• AIM OF THE TASK: Revise everything from "This screenshot has height=819, width=1456." down to the end of the items by putting "Screen resolution" in place of "Image resolution", and keep every other part unchanged.
======== RECORDS SUPPLIED
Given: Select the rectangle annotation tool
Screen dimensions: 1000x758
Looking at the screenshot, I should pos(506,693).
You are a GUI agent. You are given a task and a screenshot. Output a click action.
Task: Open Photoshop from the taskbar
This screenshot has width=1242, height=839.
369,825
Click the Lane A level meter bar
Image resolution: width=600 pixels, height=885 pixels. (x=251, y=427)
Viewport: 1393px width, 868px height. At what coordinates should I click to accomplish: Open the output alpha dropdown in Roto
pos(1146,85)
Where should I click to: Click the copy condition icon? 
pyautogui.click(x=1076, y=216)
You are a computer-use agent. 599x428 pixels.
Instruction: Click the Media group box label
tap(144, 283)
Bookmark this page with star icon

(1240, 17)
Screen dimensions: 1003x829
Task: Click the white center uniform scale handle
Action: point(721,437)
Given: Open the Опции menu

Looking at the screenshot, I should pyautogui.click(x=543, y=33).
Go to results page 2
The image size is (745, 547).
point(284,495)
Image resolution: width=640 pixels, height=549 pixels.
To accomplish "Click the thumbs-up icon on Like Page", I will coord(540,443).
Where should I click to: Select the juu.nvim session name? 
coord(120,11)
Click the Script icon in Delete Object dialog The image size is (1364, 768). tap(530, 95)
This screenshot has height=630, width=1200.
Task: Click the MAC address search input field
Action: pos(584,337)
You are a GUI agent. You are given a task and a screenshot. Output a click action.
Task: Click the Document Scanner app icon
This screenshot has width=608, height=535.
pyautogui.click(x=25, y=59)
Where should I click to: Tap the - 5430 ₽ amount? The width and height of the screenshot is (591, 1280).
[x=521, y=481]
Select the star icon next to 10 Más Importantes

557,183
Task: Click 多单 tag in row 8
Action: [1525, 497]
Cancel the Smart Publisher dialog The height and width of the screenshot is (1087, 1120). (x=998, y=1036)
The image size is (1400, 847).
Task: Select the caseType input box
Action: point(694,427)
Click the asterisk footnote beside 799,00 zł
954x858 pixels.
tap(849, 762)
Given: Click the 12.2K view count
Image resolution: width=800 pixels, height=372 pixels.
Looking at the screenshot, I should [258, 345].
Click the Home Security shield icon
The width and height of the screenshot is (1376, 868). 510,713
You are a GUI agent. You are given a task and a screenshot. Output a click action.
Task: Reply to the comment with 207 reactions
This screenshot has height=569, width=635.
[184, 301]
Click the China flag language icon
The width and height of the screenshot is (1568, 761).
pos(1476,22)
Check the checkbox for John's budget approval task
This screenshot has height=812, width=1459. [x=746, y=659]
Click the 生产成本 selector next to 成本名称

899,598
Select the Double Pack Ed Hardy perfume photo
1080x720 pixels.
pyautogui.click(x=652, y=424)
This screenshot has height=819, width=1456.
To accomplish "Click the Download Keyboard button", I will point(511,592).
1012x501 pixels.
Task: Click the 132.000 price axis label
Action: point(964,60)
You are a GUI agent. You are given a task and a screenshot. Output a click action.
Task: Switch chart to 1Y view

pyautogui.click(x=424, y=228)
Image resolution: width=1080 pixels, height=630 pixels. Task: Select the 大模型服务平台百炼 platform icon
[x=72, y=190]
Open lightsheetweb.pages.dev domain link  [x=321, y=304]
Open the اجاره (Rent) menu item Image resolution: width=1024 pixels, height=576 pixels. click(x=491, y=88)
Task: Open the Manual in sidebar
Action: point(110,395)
================
• COMPLETED EXERCISE:
This screenshot has height=819, width=1456.
To accomplish "Click the Download Keyboard button", I will point(511,592).
1012x501 pixels.
Task: Click the 132.000 price axis label
Action: point(964,60)
You are a GUI agent. You are given a task and a screenshot. Output a click action.
Task: Switch chart to 1Y view

pyautogui.click(x=424, y=228)
Screen resolution: width=1080 pixels, height=630 pixels. Task: Select the 大模型服务平台百炼 platform icon
[x=72, y=190]
Open lightsheetweb.pages.dev domain link  [x=321, y=304]
Open the اجاره (Rent) menu item Screen resolution: width=1024 pixels, height=576 pixels. click(x=491, y=88)
Task: Open the Manual in sidebar
Action: point(110,395)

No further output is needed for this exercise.